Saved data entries
--- START ---

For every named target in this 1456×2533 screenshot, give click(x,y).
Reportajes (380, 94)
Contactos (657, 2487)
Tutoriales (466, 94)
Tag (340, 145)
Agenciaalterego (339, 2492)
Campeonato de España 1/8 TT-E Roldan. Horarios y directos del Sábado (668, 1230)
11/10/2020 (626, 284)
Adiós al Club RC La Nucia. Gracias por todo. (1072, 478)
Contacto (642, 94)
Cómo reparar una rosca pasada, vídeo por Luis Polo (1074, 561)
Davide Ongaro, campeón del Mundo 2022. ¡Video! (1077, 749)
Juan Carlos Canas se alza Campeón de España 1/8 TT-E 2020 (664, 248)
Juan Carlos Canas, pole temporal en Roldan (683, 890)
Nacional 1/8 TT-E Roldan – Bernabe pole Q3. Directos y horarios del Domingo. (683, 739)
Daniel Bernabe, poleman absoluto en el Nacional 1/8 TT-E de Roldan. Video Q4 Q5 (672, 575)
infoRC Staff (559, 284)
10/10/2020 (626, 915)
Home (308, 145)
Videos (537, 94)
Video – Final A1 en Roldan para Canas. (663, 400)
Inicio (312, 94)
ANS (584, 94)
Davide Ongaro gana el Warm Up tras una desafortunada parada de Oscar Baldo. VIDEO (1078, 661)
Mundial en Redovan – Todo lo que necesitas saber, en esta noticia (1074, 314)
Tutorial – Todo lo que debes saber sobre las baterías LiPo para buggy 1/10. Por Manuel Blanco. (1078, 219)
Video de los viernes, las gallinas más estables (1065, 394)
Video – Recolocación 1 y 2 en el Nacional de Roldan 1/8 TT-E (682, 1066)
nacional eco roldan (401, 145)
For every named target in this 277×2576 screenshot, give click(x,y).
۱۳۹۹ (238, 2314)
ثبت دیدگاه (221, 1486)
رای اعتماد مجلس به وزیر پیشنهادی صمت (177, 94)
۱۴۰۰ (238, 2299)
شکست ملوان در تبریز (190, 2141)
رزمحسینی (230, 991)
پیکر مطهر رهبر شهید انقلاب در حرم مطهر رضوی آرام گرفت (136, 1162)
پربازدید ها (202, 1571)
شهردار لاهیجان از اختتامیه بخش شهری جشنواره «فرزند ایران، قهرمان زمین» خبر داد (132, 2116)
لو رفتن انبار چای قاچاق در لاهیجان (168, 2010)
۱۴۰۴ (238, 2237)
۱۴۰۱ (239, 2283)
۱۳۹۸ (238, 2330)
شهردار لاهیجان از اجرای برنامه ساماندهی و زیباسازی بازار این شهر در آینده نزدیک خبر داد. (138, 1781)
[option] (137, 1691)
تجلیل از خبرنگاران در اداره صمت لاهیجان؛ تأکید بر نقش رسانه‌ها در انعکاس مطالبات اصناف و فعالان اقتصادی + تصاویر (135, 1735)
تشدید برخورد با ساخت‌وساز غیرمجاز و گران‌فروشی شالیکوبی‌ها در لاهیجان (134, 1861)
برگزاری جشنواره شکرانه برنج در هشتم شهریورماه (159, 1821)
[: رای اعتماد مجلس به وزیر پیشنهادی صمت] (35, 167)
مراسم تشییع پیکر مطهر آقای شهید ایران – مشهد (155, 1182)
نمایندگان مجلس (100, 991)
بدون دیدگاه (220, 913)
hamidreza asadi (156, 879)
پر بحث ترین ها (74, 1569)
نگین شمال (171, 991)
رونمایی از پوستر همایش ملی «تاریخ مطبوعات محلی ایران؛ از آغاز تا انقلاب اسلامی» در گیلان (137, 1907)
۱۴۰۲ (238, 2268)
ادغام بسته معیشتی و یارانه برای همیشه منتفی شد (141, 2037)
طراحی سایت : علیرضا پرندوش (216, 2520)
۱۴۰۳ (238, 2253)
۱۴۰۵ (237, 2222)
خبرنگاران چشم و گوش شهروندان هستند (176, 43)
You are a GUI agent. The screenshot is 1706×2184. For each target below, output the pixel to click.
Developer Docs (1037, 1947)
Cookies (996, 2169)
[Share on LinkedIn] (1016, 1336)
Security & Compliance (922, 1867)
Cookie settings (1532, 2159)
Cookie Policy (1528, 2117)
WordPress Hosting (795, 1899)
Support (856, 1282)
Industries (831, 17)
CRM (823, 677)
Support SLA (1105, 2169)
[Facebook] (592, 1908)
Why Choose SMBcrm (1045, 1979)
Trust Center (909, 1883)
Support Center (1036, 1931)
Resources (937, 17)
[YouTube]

--- END ---

Task to complete ▸ What is needed is a copy of every line above in which "give" appears.

Your response ▸
For every named target in this 1456×2533 screenshot, give click(x,y).
For every named target in this 277×2576 screenshot, give click(x,y).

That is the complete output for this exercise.